4.3. Hybrid and Re-Identification-Enhanced Trackers
ReID-SAM integrates the SAMURAI (Segment Anything Model for zeroshot tracking) pipeline with an OSNet-based person re-identification branch and equipment-aware detection (YOLOv11, STARK detector for multi-skier cases). Identity-switches are corrected via cosine similarity of appearance embeddings, and equipment tracking is smoothed with Kalman filtering. ReID-SAM achieves F1 = 0.870 overall, with per-discipline highs of 0.903 (Alpine) and 0.919 (Jumping), surpassing both RGB and prior hybrid baselines (Li et al., 28 Feb 2025).
5. Comparative Performance and Analysis
The following table summarizes mean IoU (and key metrics where available) across representative trackers and datasets:
| Tracker | Mean IoU | Precision@20 px | [email protected] IoU |
|---|---|---|---|
| STARK (generic) | 0.512 | 0.567 | 0.568 |
| STARK (fine-tuned) | 0.795 | 0.847 | 0.904 |
| STARK (ski-specific) | 0.829 | 0.887 | 0.935 |
| SDTrack (pretrained) | 0.312 | 0.354 | 0.418 |
| SDTrack (fine-tuned) | 0.711 | 0.720 | 0.873 |
In high-clutter (static overlay ≥50%) subsets, SDTrack outperforms RGB-based STARK by +20 IoU points (~0.685 vs. ~0.485 IoU). By discipline, SDTrack attains up to 0.974 IoU in Ski Jumping (exceeding STARK_ski by +5.9 points), indicating the value of event-based tracking for ballistic, rapidly moving targets.

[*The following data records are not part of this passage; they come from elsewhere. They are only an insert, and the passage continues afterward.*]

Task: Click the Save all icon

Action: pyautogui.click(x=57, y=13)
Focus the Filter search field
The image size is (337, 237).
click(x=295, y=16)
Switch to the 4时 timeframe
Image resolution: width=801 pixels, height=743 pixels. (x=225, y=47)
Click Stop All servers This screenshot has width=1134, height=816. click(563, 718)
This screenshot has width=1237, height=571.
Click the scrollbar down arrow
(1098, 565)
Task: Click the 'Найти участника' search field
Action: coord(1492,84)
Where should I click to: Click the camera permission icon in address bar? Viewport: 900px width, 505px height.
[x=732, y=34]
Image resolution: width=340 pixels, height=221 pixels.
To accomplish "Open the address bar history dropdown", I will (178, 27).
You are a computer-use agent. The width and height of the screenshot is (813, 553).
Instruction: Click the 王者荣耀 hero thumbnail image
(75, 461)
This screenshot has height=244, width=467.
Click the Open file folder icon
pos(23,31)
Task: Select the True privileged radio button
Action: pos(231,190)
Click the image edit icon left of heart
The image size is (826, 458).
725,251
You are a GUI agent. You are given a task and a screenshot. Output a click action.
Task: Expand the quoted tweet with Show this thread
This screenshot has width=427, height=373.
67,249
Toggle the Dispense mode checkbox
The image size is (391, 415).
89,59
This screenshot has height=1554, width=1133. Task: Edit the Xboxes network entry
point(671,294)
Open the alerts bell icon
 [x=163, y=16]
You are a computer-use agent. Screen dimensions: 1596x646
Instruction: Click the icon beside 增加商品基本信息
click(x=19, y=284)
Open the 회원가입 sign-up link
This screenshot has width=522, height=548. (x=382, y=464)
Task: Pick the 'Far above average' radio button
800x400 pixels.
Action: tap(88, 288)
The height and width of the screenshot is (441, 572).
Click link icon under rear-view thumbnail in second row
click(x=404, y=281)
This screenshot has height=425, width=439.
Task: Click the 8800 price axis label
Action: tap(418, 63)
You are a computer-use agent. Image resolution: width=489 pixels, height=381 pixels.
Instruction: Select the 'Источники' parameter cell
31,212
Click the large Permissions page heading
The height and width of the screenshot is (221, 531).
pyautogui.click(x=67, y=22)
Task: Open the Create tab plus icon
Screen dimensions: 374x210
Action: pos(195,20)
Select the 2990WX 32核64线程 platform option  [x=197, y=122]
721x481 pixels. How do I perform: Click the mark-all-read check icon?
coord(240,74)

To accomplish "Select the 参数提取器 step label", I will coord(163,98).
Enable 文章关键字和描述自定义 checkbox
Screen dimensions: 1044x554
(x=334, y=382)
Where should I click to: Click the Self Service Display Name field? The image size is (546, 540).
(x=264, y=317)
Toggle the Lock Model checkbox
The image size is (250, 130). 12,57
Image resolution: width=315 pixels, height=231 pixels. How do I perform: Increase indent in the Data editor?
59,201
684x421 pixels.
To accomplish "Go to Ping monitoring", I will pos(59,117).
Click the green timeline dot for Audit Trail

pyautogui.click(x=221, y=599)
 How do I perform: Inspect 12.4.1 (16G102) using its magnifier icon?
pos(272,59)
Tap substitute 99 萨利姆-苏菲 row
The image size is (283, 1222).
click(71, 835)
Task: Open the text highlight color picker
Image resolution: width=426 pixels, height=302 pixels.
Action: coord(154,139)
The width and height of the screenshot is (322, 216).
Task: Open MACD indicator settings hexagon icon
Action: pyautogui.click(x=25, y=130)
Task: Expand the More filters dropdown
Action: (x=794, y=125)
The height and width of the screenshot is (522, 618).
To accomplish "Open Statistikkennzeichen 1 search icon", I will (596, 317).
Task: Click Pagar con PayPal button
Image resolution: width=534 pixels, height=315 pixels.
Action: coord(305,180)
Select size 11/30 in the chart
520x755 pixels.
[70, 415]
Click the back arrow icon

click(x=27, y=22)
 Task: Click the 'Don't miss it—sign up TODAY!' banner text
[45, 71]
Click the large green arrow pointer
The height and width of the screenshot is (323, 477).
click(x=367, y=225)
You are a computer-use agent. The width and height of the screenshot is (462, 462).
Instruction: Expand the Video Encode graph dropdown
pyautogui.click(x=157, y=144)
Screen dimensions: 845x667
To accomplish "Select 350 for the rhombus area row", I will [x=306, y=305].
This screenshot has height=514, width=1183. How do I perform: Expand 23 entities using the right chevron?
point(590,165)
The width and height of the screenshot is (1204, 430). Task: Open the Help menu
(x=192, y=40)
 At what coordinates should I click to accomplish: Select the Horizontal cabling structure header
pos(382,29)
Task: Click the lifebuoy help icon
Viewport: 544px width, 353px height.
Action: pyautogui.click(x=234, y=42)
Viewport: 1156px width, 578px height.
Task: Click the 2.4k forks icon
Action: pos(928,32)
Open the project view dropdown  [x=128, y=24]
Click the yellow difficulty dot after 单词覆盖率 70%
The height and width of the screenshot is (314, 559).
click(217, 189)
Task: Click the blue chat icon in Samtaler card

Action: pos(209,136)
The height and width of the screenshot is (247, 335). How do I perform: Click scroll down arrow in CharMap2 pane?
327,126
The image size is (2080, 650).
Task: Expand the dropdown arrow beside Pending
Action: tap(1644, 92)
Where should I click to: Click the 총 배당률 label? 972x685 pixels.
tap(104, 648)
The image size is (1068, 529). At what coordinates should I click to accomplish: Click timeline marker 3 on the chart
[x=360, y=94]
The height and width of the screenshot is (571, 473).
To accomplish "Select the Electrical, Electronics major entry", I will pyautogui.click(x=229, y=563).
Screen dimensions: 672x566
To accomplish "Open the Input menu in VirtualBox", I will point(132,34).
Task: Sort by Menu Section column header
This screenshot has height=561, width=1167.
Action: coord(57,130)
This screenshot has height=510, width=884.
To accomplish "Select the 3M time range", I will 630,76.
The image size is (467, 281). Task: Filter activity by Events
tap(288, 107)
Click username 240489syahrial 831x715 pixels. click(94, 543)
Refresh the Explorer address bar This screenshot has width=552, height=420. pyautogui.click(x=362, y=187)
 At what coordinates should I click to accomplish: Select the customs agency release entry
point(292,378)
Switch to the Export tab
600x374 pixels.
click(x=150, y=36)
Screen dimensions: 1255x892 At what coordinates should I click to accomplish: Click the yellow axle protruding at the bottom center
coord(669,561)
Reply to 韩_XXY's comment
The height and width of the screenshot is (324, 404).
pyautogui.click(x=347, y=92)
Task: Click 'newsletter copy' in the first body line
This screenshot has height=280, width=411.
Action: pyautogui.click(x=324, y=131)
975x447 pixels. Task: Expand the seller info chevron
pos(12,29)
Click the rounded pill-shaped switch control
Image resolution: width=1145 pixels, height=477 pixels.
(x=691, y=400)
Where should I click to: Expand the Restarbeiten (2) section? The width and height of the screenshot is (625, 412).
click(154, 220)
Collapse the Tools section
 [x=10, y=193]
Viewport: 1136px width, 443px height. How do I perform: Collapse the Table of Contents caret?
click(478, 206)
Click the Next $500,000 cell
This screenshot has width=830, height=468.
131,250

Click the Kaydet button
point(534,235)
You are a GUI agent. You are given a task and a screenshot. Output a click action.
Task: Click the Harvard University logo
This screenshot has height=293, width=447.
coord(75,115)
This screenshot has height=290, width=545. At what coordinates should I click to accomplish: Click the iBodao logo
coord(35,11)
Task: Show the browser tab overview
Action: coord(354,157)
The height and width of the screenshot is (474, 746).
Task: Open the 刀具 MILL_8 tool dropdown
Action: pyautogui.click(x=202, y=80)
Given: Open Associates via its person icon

Failure modes include (i) domain misadaptation for SDTrack in non-tuned settings (IoU = 0.312), (ii) aliasing in low-resolution voxel grids affecting freestyle sequences (SDTrack: 0.569 vs. STARK_ft: 0.728), and (iii) continued identity-switches in RGB-only trackers during heavy occlusion or multi-skier overlaps (Vinod et al., 10 Jan 2026, Penta et al., 26 Feb 2025, Li et al., 28 Feb 2025).
6. Impact, Insights, and Future Developments
eSkiTB establishes the first controlled, iso-informational cross-modality benchmark for winter sport tracking and demonstrates that event-based approaches fundamentally improve robustness to visual clutter. Key insights include:
- Static overlay filtering: Event streams eliminate fixed background artifacts without explicit masking, unlike RGB pipelines sensitive to false positives from such overlays.
- Temporal contrast exploitation: SNN layers and spiking transformers are intrinsically robust to rapid subject motion and scene panning.
- Equipment and identity-aware hybrids: Integrating segmentation, ReID, and motion-prior components yields state-of-the-art F1 and resilience to identity switching in challenging disciplines, especially Freestyle.
Recommendations for further progress include collecting real DVS datasets, developing adaptive voxelization strategies for event data, augmenting annotations with camera ID and coarse trajectory priors, and exploring end-to-end training of hybrid architectures that merge appearance, motion, and semantic cues.
eSkiTB thus catalyzes research into neuromorphic vision for sports analytics, with implications for autonomous drone tracking, performance analysis, and robust computer vision under difficult environmental conditions (Vinod et al., 10 Jan 2026, Penta et al., 26 Feb 2025, Li et al., 28 Feb 2025).